_Datensatzeinträge:_
************

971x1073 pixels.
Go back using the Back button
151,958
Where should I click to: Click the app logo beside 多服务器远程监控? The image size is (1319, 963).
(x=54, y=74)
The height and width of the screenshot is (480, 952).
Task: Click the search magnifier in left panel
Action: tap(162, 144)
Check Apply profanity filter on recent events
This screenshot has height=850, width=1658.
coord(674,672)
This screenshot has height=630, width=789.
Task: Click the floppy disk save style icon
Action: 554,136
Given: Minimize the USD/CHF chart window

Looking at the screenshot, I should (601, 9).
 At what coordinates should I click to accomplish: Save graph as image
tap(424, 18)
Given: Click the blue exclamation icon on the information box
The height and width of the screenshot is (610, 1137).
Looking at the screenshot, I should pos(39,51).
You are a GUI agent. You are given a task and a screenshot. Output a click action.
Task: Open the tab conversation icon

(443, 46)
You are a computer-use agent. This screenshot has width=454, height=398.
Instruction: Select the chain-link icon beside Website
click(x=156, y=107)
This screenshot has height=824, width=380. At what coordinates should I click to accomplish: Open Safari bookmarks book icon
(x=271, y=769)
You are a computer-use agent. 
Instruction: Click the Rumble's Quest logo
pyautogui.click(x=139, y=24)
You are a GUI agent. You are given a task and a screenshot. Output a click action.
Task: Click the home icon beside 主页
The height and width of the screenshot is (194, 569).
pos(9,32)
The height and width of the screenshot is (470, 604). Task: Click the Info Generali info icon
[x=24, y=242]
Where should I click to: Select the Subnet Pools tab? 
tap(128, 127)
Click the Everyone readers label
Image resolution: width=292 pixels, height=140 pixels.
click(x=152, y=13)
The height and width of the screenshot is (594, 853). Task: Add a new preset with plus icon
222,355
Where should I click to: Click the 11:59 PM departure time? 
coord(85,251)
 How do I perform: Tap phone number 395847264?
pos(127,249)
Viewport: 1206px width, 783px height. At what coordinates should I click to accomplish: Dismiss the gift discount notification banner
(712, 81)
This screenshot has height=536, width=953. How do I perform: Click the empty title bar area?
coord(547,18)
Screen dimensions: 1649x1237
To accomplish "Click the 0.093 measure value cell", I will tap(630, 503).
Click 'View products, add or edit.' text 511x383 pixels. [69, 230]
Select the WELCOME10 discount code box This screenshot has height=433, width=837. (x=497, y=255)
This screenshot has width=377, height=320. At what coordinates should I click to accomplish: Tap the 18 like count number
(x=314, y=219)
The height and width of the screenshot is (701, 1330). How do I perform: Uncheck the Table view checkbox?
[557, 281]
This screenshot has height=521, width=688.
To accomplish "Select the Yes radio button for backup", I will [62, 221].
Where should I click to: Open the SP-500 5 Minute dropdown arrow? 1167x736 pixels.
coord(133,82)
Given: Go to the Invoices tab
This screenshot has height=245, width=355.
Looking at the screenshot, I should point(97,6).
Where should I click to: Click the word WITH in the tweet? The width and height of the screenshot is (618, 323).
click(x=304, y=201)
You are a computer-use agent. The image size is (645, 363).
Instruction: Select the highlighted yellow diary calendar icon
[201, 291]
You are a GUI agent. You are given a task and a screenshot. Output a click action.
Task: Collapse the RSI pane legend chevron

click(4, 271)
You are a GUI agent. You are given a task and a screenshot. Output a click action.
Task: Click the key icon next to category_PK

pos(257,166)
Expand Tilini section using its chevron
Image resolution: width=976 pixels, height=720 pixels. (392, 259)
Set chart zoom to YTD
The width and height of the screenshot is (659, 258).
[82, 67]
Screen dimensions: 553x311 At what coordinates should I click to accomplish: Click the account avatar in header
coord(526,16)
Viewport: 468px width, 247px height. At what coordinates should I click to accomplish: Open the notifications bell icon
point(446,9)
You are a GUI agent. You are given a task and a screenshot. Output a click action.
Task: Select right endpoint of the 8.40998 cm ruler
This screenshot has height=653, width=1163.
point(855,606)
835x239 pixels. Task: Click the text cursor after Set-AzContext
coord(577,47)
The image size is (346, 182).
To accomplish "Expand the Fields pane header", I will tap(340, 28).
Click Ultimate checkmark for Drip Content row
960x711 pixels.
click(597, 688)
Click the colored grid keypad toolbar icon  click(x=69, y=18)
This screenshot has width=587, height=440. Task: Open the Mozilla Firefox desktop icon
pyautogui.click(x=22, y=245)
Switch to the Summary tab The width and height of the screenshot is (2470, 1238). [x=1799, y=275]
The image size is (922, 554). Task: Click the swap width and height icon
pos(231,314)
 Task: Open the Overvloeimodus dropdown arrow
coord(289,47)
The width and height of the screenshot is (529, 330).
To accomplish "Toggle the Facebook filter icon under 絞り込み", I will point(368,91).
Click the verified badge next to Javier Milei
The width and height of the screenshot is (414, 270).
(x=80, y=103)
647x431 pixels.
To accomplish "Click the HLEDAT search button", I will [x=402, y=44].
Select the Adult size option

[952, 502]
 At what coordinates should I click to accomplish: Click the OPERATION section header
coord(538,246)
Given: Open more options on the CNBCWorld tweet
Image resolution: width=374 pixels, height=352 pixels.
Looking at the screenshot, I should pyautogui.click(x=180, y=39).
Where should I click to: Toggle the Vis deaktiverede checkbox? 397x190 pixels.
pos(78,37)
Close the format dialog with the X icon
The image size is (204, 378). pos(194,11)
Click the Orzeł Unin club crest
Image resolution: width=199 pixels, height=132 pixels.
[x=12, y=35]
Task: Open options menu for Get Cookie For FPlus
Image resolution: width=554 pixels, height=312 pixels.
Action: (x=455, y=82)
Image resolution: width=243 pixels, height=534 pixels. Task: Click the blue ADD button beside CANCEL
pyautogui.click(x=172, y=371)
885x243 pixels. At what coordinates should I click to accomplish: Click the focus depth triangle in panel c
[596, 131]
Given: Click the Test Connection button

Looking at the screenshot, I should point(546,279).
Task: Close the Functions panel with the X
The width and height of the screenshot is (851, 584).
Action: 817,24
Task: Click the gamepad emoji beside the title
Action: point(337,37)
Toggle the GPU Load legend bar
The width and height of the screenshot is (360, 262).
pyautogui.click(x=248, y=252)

************

_Ziel:_
Ermittle in den Datensatzeinträgen jede Zeile, die das Wort „will“ enthält, und schreibe diese Zeilen ab.

_Erwartete Antwort:_
To accomplish "Click the 0.093 measure value cell", I will tap(630, 503).
To accomplish "Select the Yes radio button for backup", I will [62, 221].
To accomplish "Expand the Fields pane header", I will tap(340, 28).
To accomplish "Toggle the Facebook filter icon under 絞り込み", I will point(368,91).
To accomplish "Click the HLEDAT search button", I will [x=402, y=44].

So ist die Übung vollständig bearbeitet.